Let me s'plain what I mean. The Jews have had it rough in history. Being a traditionally fiscally responsible people they tend not to get along so good with their not so responsible neighbors. Add in the fact that they are ethnic, have strange customs, and supposedly killed Christ and you develop serious problems that have haunted the Jews for ages. Philip of Spain started the Spanish inquisition because he was in debt to Jewish bankers. ( He also destroyed the Templars for the same reason) and the cycle of history went on to repeat itself again in postwar Germany. The Weimar republic had collapsed, the German economy was in ruins, Socialist political groups were agitating for a bigger slice of the pie...Only trouble was, Who to take it from? Once again the Jews are made to suffer out of base greed. (racialist fear and hatred being incidental really.)
Now, you take the above paragraph and substitute the word "Dwarves" for "Jews." and you have the basis for a real interesting story.

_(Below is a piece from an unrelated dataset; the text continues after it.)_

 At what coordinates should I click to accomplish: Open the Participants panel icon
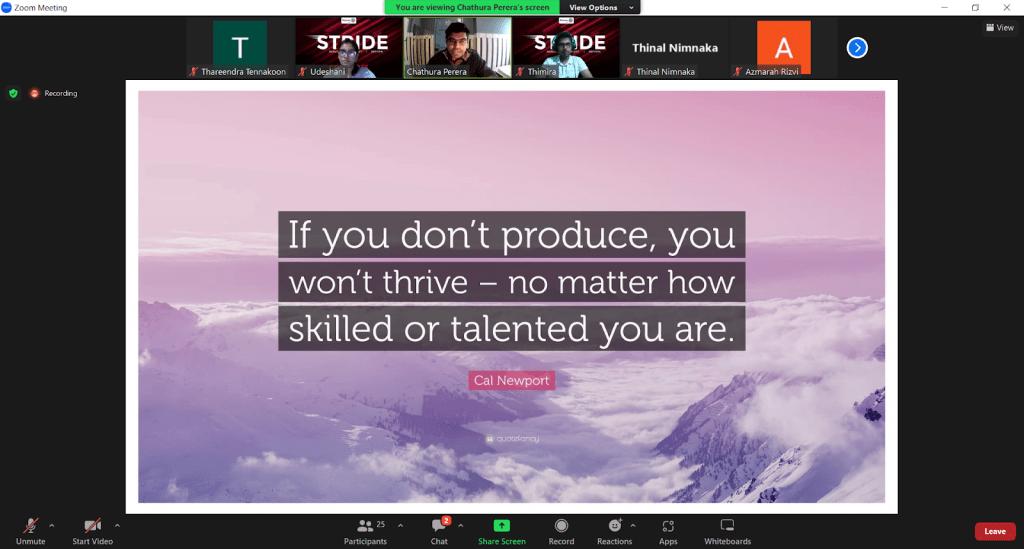(365, 526)
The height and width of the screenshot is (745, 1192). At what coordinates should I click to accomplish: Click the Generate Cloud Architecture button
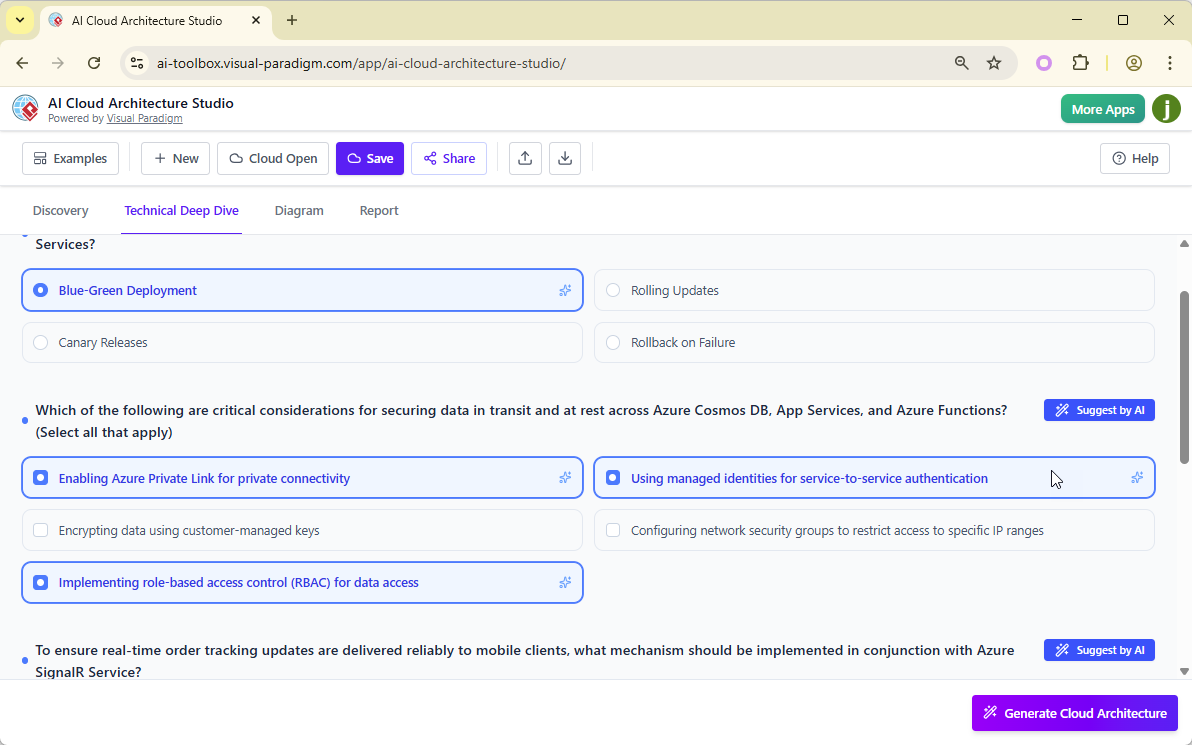pos(1074,712)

Wars are not glamorous. They are long, tedious, affairs that show off all the worst in humanity. They may light up the sky a bit and be pretty from a distance but they also end lives and destroy families. Real Heroism in a war is impractical and liable to get you killed. People die not only from combat but also from conditions from exposure to malaria. Taking sword to enemies might have some glory in it, but nobody really wants to deal with a person who's been maimed by the magickal equivalent of a land mine. There is a sort of unspoken shame attached to it. The message the veteran receives upon return is " We're glad of your sacrifice but it makes us uncomfortable so it would have been better if you'd died."
You don't see too many fantasy wars with much in the way of real serious aftermath like say...Vietnam.
Madness
Here's something you virtually never see in a Fantasy world setting. Madness that is portrayed as being particularly accurate. You might get hints that a villain is particularly bent in some way but never enough to actually come out and call him a psychopath or a sociopath. Might it not be a cool game for players to be hired as helpers to the city watch while they search for a serial killer who has managed to elude them so far.
Madmen are usually portrayed as slightly bent but usually amusing types who are clearly out of their heads but not threatening in any way. This flies in the face of my experience of dealing with actually crazy people. Most of them seemed lucid most of the time...And I never ever thought, once I knew their true nature, that a single one of them couldn't be dangerous. Maybe there's a reason why they leave that old hermit on the mountain alone. Factor the possibility that he could have that crazy person strength or even some magickal ability and you've got big trouble if you don't approach him right.
* * *
With all this going on in the world of human beings, is it any wonder why the monsters are constantly trying to kill us? Heck, to the "Monsters" we're far more monstrous than they could ever be.